Labour’s Scottish nightmare

Peter KellnerPresident
October 31, 2014, 10:04 AM GMT+0

What YouGov's new Scotland poll says about the rise of the SNP, the disappearance of 'red Nats', and the potential for a new 'normal' in Scottish politics

Labour faces a double whammy in Scotland. It has lost support generally; and it can no longer count on being saved at a general election by ‘red Nats’ – people who back the SNP in Holyrood elections but stay loyal to Labour when choosing an MP to send to Westminster. These explain why YouGov’s latest poll for The Times suggests the SNP is on course for the first time to have a majority of Scottish MPs at Westminster next May.

In the 2010 general election, twice as many people voted Labour as SNP. A year later, in the elections to Holyrood, the SNP comfortably defeated Labour. Whenever YouGov asked Scots about the two kinds of elections, we found a large difference. Many voters wanted SNP to govern Scotland, but Labour to govern Britain.

That difference continued for some time after the last Holyrood elections. There were signs that it was declining earlier this year. In June, Labour enjoyed an eight point lead over the SNP in general election voting, but only a two point lead in elections for Holyrood.

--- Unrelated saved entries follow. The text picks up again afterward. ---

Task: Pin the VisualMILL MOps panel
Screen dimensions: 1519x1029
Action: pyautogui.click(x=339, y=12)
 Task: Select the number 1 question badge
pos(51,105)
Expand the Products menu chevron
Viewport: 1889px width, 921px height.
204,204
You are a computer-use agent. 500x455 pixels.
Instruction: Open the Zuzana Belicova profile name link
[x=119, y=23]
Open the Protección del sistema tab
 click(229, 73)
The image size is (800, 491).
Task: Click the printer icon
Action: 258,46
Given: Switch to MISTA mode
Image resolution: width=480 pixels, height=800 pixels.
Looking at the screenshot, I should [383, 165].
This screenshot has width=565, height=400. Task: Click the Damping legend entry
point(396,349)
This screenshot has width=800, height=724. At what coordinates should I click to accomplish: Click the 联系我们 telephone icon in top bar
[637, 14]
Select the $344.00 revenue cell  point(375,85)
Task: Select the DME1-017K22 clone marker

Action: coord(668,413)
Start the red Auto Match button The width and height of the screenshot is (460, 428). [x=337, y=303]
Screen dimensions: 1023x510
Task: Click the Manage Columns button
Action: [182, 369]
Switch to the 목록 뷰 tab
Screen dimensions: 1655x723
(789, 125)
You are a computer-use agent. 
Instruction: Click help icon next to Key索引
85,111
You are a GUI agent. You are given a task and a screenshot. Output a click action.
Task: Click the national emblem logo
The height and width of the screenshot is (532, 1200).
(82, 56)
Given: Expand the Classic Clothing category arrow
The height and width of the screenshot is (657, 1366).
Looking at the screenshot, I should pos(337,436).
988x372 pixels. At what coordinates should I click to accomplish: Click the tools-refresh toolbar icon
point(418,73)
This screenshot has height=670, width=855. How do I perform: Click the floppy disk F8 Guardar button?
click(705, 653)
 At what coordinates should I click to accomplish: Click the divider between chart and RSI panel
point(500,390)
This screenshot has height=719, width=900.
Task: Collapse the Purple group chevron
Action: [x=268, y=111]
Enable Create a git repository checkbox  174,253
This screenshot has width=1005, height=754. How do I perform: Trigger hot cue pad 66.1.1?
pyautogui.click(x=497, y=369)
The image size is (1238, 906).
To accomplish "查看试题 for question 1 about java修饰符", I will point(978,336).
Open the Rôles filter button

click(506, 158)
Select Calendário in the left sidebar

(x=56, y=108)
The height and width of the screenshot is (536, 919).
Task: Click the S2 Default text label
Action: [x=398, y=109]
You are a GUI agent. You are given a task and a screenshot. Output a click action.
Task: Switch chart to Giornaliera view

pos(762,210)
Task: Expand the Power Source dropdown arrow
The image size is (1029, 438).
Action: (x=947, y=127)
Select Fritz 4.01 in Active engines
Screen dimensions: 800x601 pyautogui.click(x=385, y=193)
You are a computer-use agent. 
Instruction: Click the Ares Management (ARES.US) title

Now the difference has almost completely disappeared. Labour has been swept aside by an SNP surge on both fronts. The SNP leads Labour by 16 points in general election voting (a massive 19 per cent swing since 2010), and by 18 points in Holyrood voting (a far more modest two per cent swing since 2011).

The disappearance of the ‘red Nats’ means that Labour faces a near wipe out next May, unless it can revive its fortunes. If we apply the Scotland-wide shifts to each constituency, the SNP would jump from six seats to 47 while Labour would slump from 41 to just ten. The Conservatives would retain their single seat, while the Liberal Democrats would lose ten of their 11 seats, keeping only Orkney and Shetland.

On these figures, Labour would be unlikely to be the largest party in the next Parliament. However, even the Conservatives come out comfortably ahead there may not be enough Lib Dem MPs to combine with them to provide a working majority in the new House of Commons. They would need a deal – even if not a full coalition – with the SNP.

Is an SNP surge on this scale really likely? We are in uncharted territory, and any prediction now can be little more than a guess. However, there have been moments in history when the Lib Dems have suddenly jumped in the polls – after a spectacular by-election win, or following the first TV debate in 2010 when Cleggmania briefly gripped the nation – only to subside as politics returned to normal. Perhaps Labour’s Scottish MPs won’t be trounced next May after all.

However, an SNP optimist could offer three responses. First, the referendum and its aftermath have changed everything. The old ‘normal’ has gone for ever; it won’t return.

Second, it can now offer something that has eluded it in the past: a compelling reason to support the party in a general election when it is not seeking to run Britain. Next May it can tell Scottish voters: ‘vote SNP to hold London’s feet to the fire and ensure it delivers the extra powers the party leaders have promised’.

Third, our Holyrood voting figures, with their small swing since 2011, suggest that our figures for SNP support are not a bubble. In fact the SNP’s own Holyrood vote share now, 46 per cent, is much the same as the 45 per cent it secured in 2011.

Labour must face the hard truth that it is suffering not a brief setback but a more fundamental loss of respect. Just 31 per cent of Scots who voted Labour in 2010 now think the party ‘represents the views and interests of Scotland today’ very or fairly well. Fully 59 per cent think the party does this job very or fairly badly. Those are truly terrible figures. If Labour can’t reverse them by next May, its prospects north of the border are bleak indeed.

An edited version of this commentary appears in today’s Times.